David Ruiz of PPWRK
David Ruiz of PPWRK
Most muralists create their epic-scale works of art for perpetuity, intended to be enjoyed and studied for generations. Not David Ruiz.
“Everything about our work is meant to be temporary,” said Ruiz, one half of the PPRWRK creative team whose whimsical and often music-inspired wheat-paste murals are appearing all over town as part of MakeWork’s 10x10 installations for the HATCH Festival. “We prefer the impermance of it, it creates a buzz—it’s almost like job security.”
Indeed, Ruiz and his partner and girlfriend, artist Mary Margaret LaVoie, have been making a living and names for themselves creating temporary murals featuring Ruiz’s photography and LaVoie’s charming cartoonish illustrations for a variety of arts-related projects and clients across the country.
The duo’s creative collaboration was inspired by a TED Talk by French artist JR, who won the organization’s 2011 prize for pasting huge murals of extreme close-ups of faces he’d photographed on urban surfaces all over the world.
Like JR, Ruiz wasn’t interested in approaching galleries or investing in the expensive printing and framing it took to present his work.
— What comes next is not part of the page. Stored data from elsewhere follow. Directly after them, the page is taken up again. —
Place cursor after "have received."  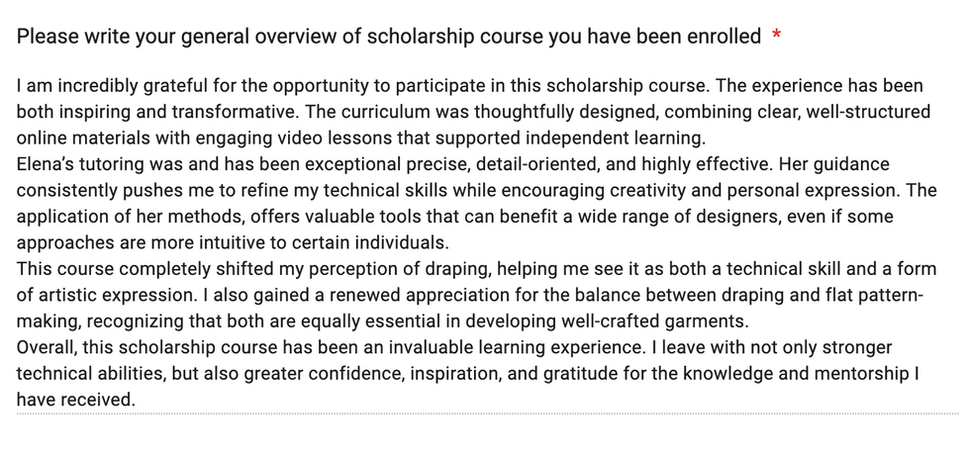[136, 399]
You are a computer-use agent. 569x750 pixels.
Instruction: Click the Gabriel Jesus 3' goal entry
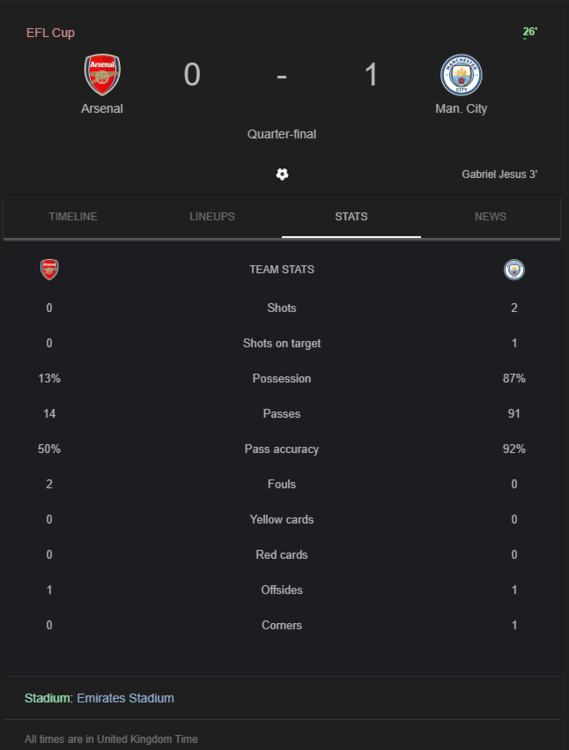point(500,174)
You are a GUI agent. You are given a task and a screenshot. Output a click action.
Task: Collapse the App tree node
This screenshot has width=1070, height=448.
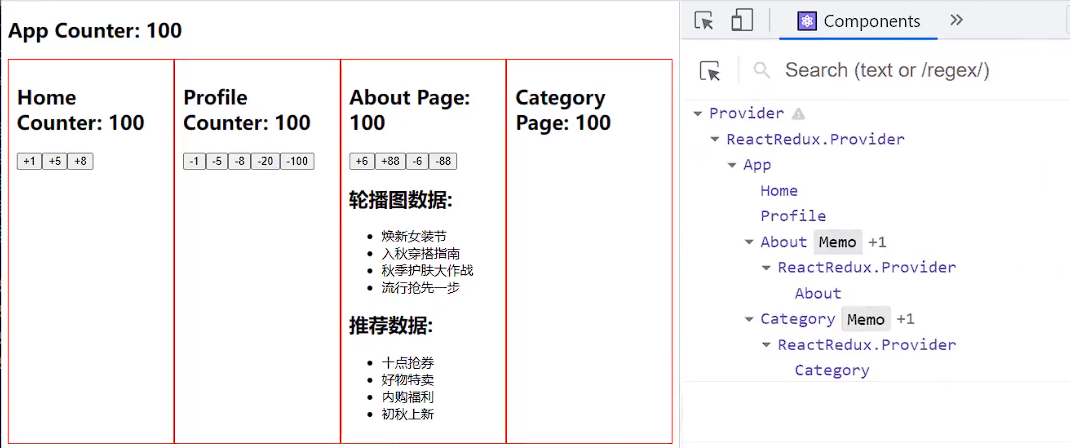(x=732, y=165)
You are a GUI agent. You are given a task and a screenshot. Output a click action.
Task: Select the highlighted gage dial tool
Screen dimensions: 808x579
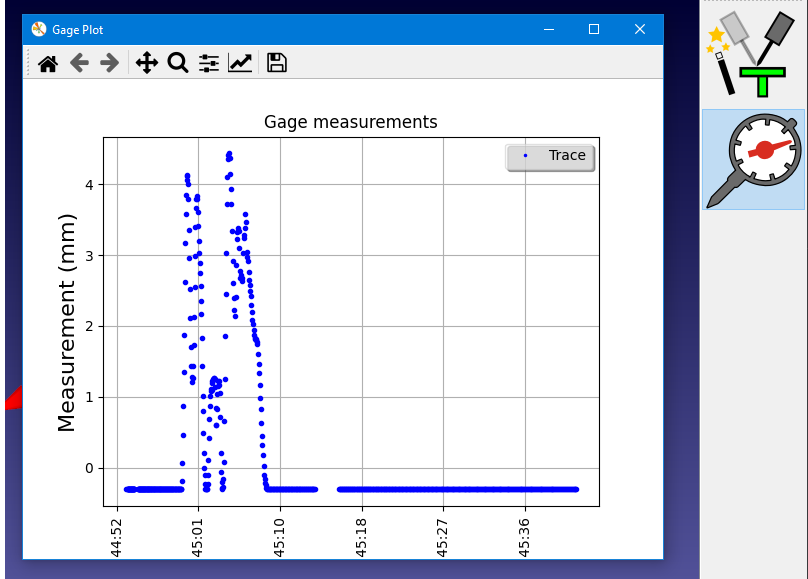(x=753, y=159)
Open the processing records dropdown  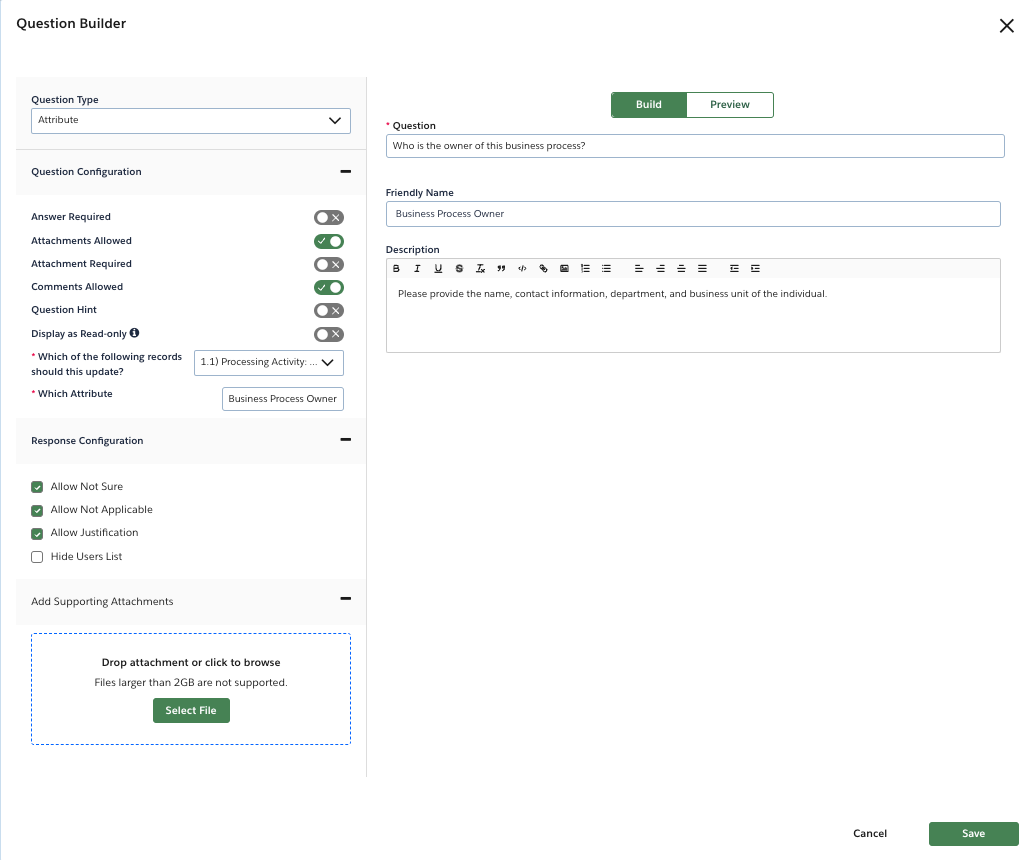[268, 362]
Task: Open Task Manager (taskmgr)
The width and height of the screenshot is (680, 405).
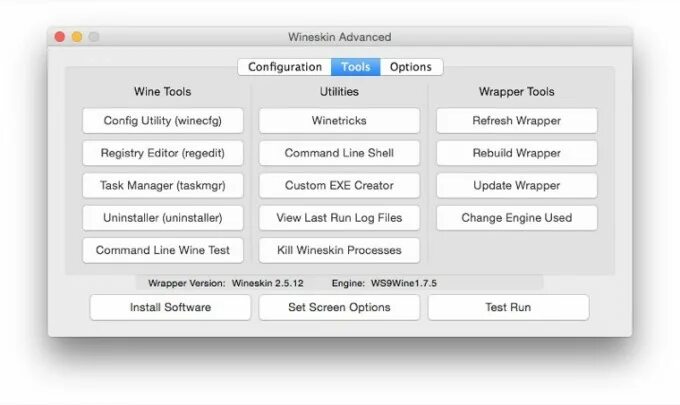Action: point(163,185)
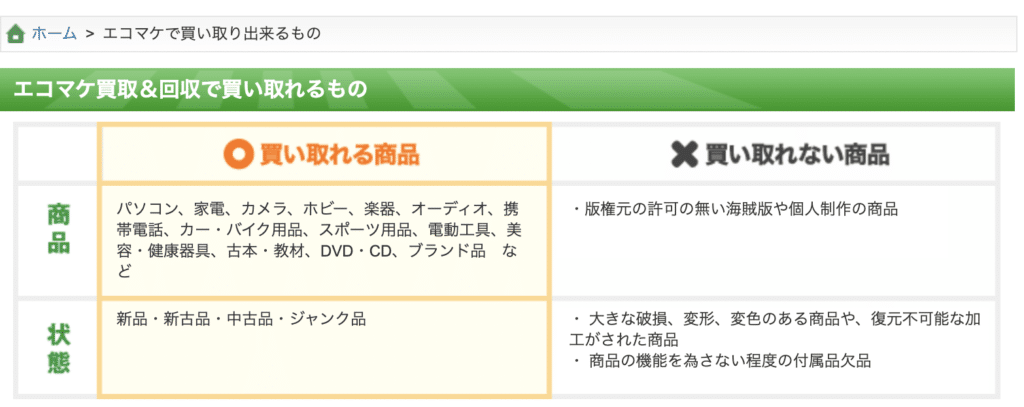The height and width of the screenshot is (407, 1024).
Task: Select the 買い取れない商品 column header
Action: pyautogui.click(x=774, y=154)
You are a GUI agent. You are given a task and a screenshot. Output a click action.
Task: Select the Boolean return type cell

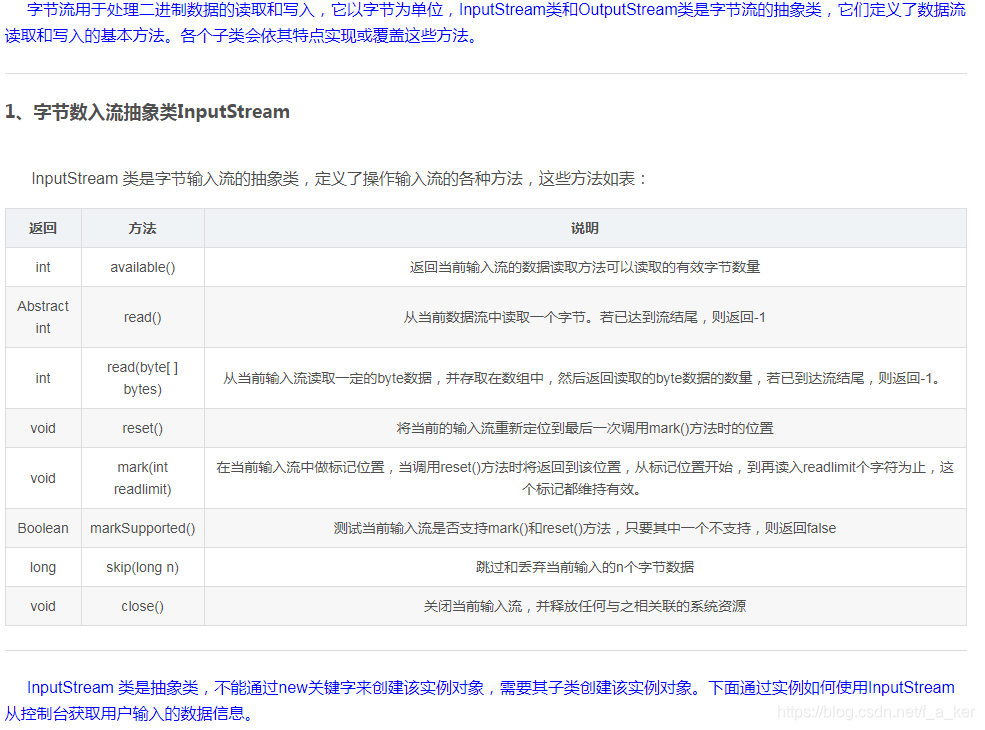pyautogui.click(x=42, y=528)
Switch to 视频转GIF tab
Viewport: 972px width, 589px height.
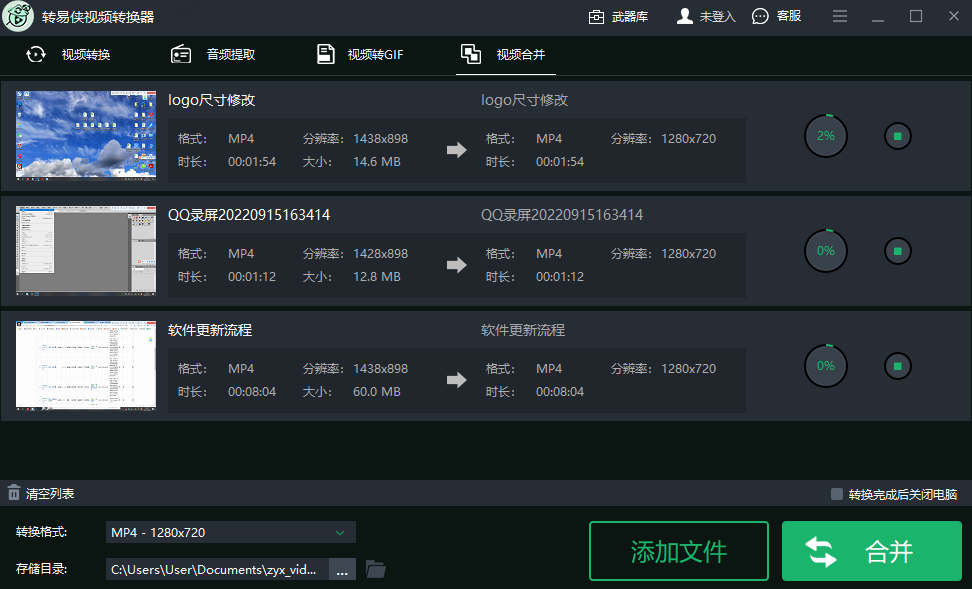coord(360,54)
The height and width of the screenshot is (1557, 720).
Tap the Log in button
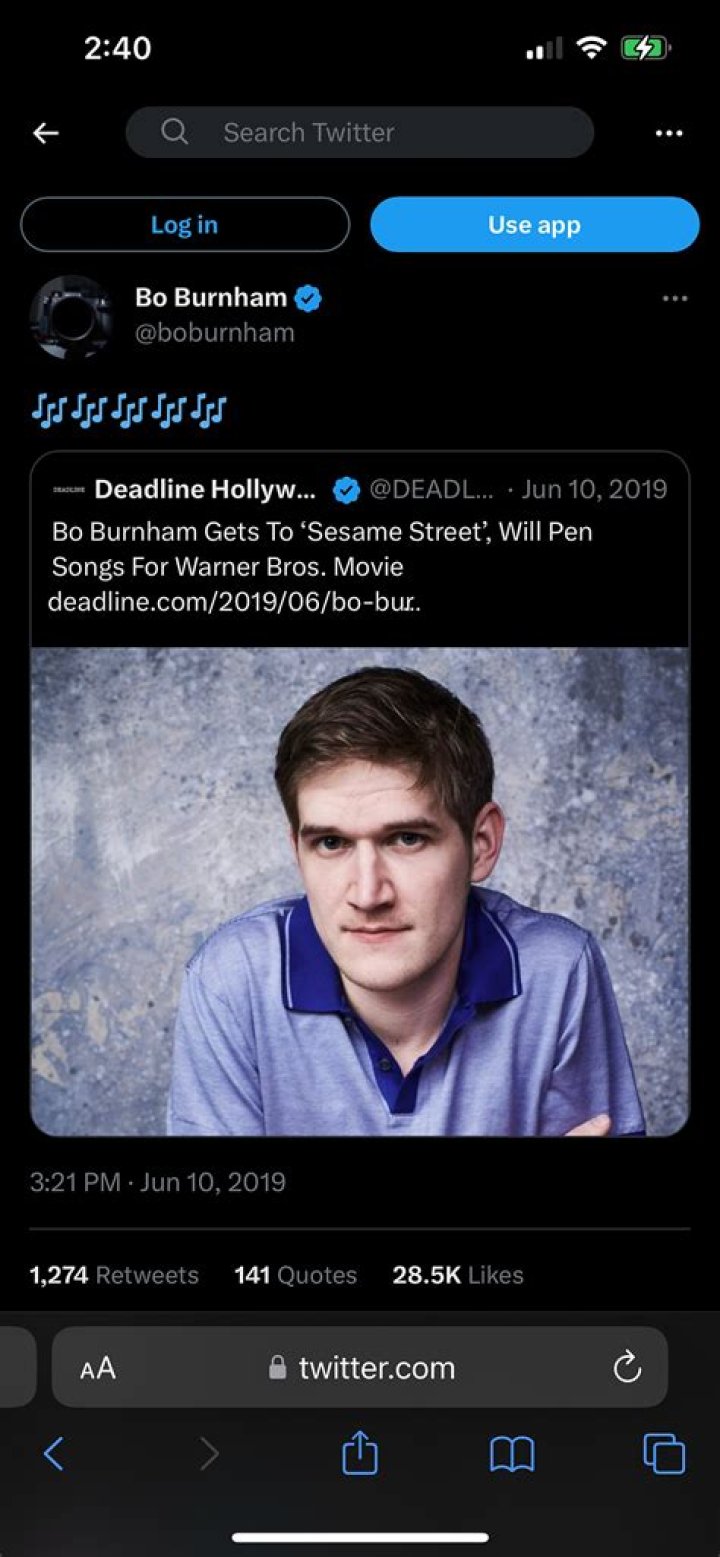coord(184,224)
“That’s too much extra stress,” he said. “His [JR’s] concept really inspired me and my girlfriend to try it.”
Their first pieces included large faces, such that of DJ Tyler Wallin, whose face was photographed and transferred to a 15-foot wheat-paste mural in an alley off Frazier Avenue near Coolidge Park.
During a four-month tour across the U.S., Ruiz and LaVoie have created an eight-foot fly swatter in the basement of a punk rock squat in New York, promoted the tour of Eliot Lipp with huge headshots of the DJ in North Carolina and created artworks for a permaculture farm in Austin, Texas.
The HATCH Festival and 10x10 offered the couple an open urban landscape in downtown Chattanooga and enhances their “legal guerilla” aesthetic. Ruiz is drawn to such daredevil artists as Banksy, but he finds getting permission makes his life much more tolerable.
“It started in a guerrilla way, but if you just ask permission, a lot of places will let you do it,” he said. “Why not just ask?”
During HATCH, which ended Sunday, PPRWRK’s murals have popped up on the walls of such businesses as Good Dog and Hair of the Dog, where a seven-foot giraffe temporarily graces the wall.
The murals are determined by the client and feature either Ruiz’s photographs or LaVoie’s illustrations. Working together, Ruiz and LaVoie first print out thumbnail images for a client to select and, depending upon the size, a mural can go up in less than a day.
While the work can be decidedly commercial and promotional in nature, it’s less advertising than art as attraction. “It’s more about the sparkle, less about advertising,” Ruiz said.
Next up, the duo are heading for Asheville, N.C., to create promotional murals for the The Festival of Gnarnia, a music and arts celebration.
In the meantime, enjoy the team’s murals around Chattanooga. Just don’t wait too long.